=== Begin Enclosure ===

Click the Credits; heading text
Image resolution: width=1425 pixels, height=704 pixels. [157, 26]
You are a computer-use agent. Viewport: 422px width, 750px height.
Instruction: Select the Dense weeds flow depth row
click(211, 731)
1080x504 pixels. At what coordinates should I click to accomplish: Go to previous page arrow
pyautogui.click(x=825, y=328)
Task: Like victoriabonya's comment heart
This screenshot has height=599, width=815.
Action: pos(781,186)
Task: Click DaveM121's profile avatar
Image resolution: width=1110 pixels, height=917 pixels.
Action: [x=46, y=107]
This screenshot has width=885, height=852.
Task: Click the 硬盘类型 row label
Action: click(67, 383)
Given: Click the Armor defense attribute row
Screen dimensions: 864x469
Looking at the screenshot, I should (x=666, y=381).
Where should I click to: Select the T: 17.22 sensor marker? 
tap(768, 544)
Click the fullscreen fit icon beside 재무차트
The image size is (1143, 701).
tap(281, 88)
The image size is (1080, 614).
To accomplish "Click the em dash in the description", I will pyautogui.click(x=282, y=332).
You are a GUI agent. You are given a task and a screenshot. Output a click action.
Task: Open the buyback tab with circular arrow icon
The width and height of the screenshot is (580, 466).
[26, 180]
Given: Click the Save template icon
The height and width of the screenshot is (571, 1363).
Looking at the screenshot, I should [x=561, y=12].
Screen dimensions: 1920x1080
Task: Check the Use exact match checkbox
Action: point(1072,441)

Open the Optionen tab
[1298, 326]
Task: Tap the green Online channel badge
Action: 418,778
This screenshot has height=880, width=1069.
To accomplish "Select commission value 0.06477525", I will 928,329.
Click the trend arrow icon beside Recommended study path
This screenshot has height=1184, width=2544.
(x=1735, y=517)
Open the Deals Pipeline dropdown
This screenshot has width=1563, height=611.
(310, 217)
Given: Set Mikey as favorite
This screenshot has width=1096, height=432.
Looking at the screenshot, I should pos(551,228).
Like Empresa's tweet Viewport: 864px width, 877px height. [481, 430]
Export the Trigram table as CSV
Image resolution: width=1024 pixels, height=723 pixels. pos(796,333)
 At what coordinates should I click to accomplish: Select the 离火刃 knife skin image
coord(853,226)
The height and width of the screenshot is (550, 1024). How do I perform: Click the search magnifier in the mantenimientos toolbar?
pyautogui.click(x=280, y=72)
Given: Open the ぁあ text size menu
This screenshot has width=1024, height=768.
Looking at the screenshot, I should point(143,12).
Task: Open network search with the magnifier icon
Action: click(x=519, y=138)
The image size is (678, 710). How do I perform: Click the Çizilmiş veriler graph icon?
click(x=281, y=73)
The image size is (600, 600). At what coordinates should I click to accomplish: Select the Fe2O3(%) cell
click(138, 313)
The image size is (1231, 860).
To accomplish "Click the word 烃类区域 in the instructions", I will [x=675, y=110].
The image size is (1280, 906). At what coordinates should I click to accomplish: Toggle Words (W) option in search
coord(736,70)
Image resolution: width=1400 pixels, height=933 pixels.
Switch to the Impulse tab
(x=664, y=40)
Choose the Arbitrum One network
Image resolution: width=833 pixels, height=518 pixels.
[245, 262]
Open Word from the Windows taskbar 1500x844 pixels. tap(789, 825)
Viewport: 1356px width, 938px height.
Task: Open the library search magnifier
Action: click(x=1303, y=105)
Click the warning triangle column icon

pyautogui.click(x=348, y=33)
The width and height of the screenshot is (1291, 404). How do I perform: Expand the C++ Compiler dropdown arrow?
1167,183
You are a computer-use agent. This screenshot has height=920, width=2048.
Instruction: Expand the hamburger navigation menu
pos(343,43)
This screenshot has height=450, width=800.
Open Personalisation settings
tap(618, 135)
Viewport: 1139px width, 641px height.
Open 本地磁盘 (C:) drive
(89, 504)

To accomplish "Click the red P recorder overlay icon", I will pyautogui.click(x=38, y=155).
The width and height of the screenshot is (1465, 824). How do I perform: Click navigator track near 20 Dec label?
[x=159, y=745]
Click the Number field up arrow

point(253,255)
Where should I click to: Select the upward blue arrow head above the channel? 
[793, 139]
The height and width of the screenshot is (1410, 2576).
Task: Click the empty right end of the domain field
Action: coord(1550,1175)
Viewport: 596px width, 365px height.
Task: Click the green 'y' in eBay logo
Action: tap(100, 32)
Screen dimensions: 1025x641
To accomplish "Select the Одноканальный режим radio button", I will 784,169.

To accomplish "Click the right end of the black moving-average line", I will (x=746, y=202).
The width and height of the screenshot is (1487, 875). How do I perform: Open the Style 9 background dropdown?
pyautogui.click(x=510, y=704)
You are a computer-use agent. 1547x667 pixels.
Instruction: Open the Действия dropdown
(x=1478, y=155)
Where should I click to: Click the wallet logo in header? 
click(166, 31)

=== End Enclosure ===

▶ **TASK OBJECTIVE**: Scan the data for lines containing "beside" and copy all of them.

▶ **ANSWER TO THIS EXERCISE**:
Click the fullscreen fit icon beside 재무차트
Click the trend arrow icon beside Recommended study path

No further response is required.